介護人材の不足で、山あいの集落を回る訪問介護の採算が崩れやすくなっています。球磨村は移動距離に応じた補助で、この事業を下支えしています。
対象は、老人福祉法第8条第2項に規定する訪問介護サービスを提供する運営法人です。移動距離に応じた補助は上限20万円、令和5年度と8年度以降の基本報酬の差額は全額補助です。
球磨村介護サービス提供体制確保事業の要点まとめ
| 項目 | 内容 |
|---|---|
| 申請者 | 事業者(法人) |
| 制度名 | 球磨村介護サービス提供体制確保事業 |
| 対象業種 | 介護保険サービス(訪問介護=在宅介護サービス) |
| 利用目的 | 訪問介護の移動距離に応じた費用補助、基本報酬差額の補填 |
| 対象地域 | 熊本県球磨村 |
| 従業員数 | 規定なし |
| 補助上限額 | (1)移動距離補助:20万円(2)基本報酬差額補助:上限の定めなし |
| 補助率 | (1)基準額(往復移動距離1km当たり37円)の2分の1以内(2)全額支給(上限額未満に限る) |
| 申請受付 | 公式ページに記載なし(球磨村役場保健福祉課へお問い合わせください) |
| 公式サイト | 球磨村「介護サービス提供体制確保事業」 |

2つの補助区分
この事業には、性格の異なる2つの補助区分があります。
区分1: 移動距離に応じた補助
在宅介護サービスの提供にあたり、事業者の事業所と利用者の居宅の間の往復移動距離1kmあたり37円を基準額として算定します。補助率は2分の1以内で、基準額に補助率を掛けた額と20万円を比較し、少ないほうの額が補助されます。1,000円未満の端数は切り捨てです。
区分2: 基本報酬差額の補助
令和5年度と令和8年度以降との基本報酬の差額を、補助率10分の10(全額支給)で補填します。訪問介護の基本報酬が引き下げられたことによる減収分を、村が肩代わりする仕組みです。

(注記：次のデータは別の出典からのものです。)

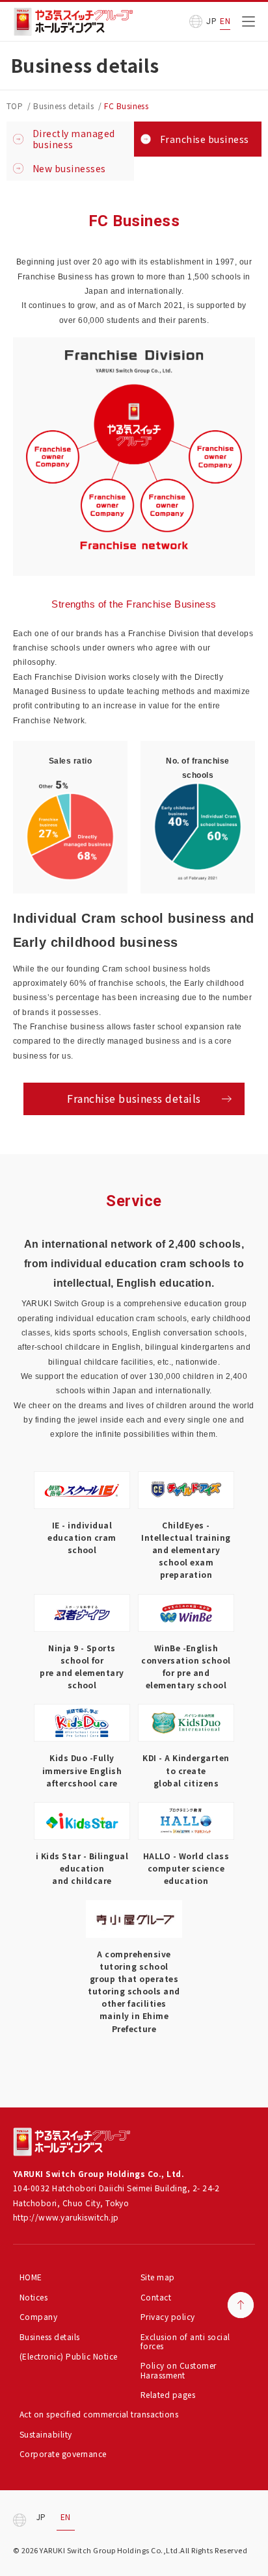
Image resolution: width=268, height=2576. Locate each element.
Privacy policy (168, 2316)
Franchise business (204, 139)
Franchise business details (133, 1098)
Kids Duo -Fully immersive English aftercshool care (82, 1770)
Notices (33, 2296)
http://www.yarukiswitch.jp (65, 2216)
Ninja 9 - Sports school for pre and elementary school (82, 1666)
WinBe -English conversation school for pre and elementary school (185, 1666)
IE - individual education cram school (81, 1537)
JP (211, 21)
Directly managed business (74, 139)
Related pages (168, 2394)
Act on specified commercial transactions (99, 2413)
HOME (31, 2276)
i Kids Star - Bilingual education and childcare (82, 1868)
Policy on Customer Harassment (179, 2370)
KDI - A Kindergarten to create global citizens (186, 1770)
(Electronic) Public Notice (68, 2356)
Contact (156, 2296)
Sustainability (46, 2434)
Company (38, 2316)
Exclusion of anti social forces (185, 2341)
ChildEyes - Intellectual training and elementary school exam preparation (185, 1549)
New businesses (69, 168)
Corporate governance (63, 2453)
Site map (158, 2276)
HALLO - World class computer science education (186, 1868)
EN (225, 21)
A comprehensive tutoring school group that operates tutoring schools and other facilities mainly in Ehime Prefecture (134, 1991)
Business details (50, 2336)
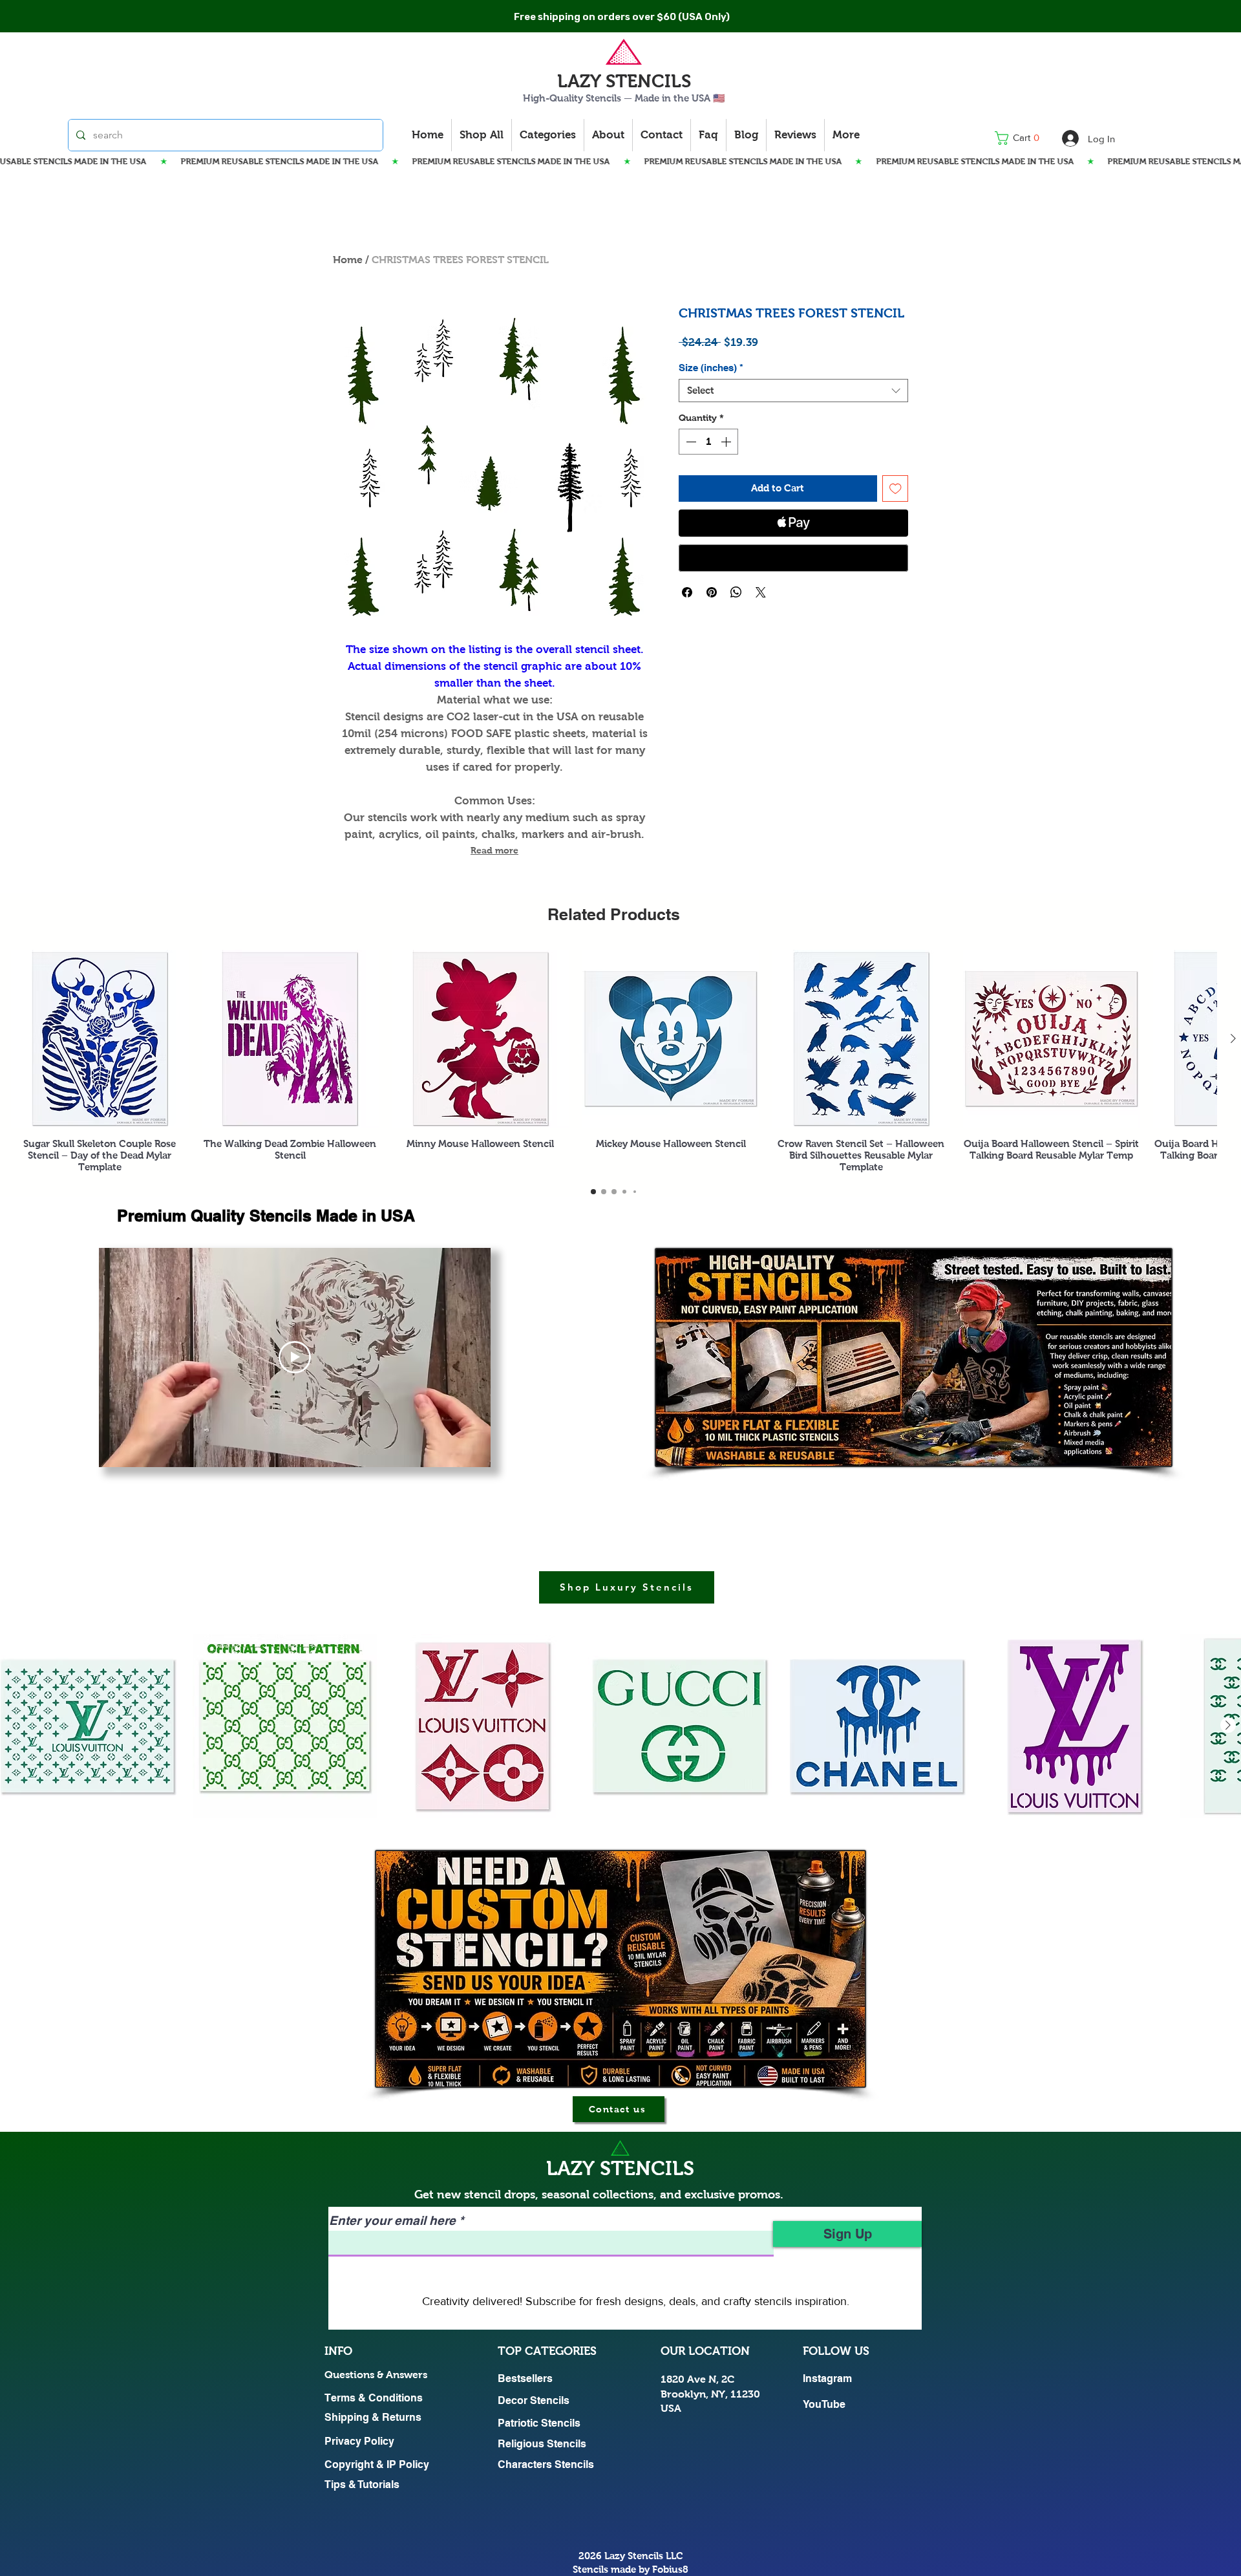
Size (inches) (711, 367)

いずれも算定期間は、前年度の1月から当該年度12月分にかかる期間です。
この制度は期限付き
この要項は、2027年3月31日限りで効力を失うと定められています。恒久的な制度ではなく、時限措置として設計されています。今後の継続は現時点では未確定です。
申請の進め方
公式ページには、この2つの補助区分の金額・補助率が別表として掲載されていますが、申請期間・必要書類の詳細は公式ページ本文に記載されていません。訪問介護サービスを運営している法人は、球磨村役場保健福祉課へ直接問い合わせて、申請様式や締切を確認する必要があります。
よくある質問
移動距離の補助と基本報酬差額の補助は、両方受けられますか?
公式ページの別表では、この2つは別区分として金額が定められています。両方の要件を満たせば、それぞれ算定される可能性があります。詳細は球磨村役場保健福祉課(0966-32-1111)へご確認ください。
対象になる往復移動距離はどう計算しますか?
事業所から利用者の居宅までの通常の経路・交通手段による移動距離で、村長が認めた距離とされています。自己申告の距離がそのまま認定されるわけではない点に注意してください。
この事業はいつまで続きますか?
公式の別表には「令和9年3月31日限り、その効力を失う」と明記されています。時限的な制度のため、今後の延長・後継制度の有無は保健福祉課へ確認してください。